[Items from a data source]

####################

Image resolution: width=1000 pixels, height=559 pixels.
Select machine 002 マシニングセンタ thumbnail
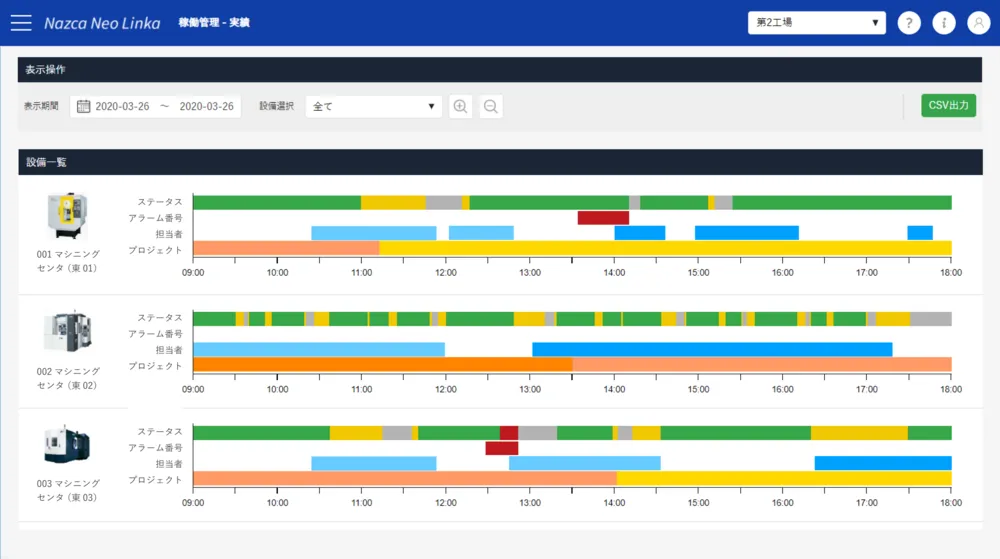pyautogui.click(x=68, y=332)
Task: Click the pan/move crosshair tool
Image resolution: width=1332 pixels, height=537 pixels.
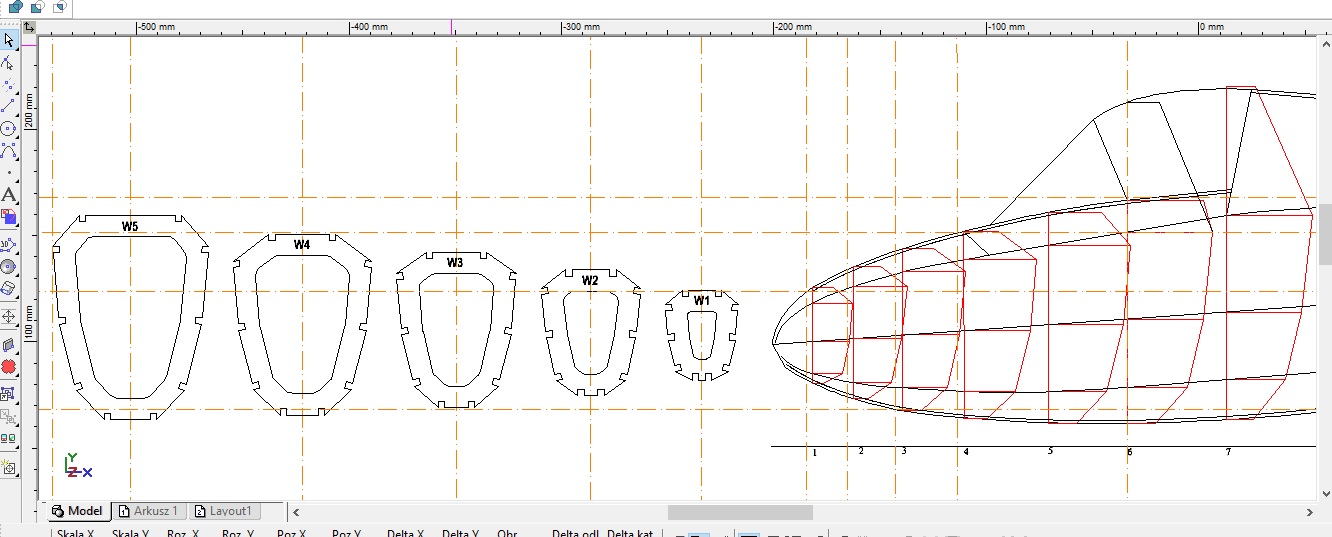Action: [9, 316]
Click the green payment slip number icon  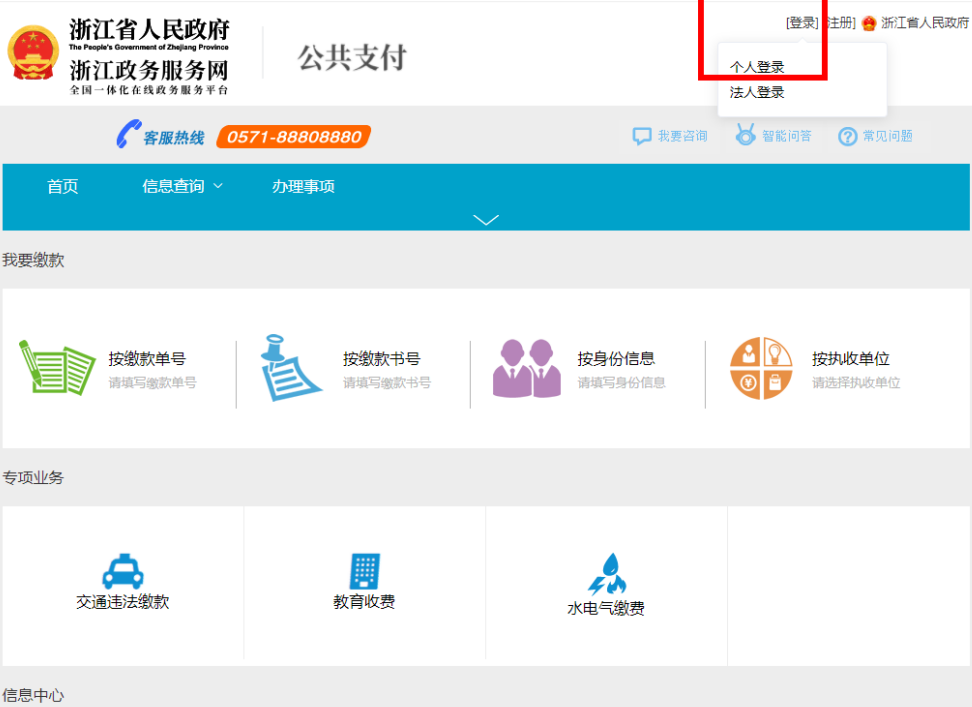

####################

§ How to complete this task:
Exactly the lines from the one containing "Image resolution: width=1332" to the final line of the entries are wanted; please write them out, both ends included, but not the pictures.

§ Answer space:
Image resolution: width=1332 pixels, height=537 pixels.
Action: [9, 316]
Click the green payment slip number icon  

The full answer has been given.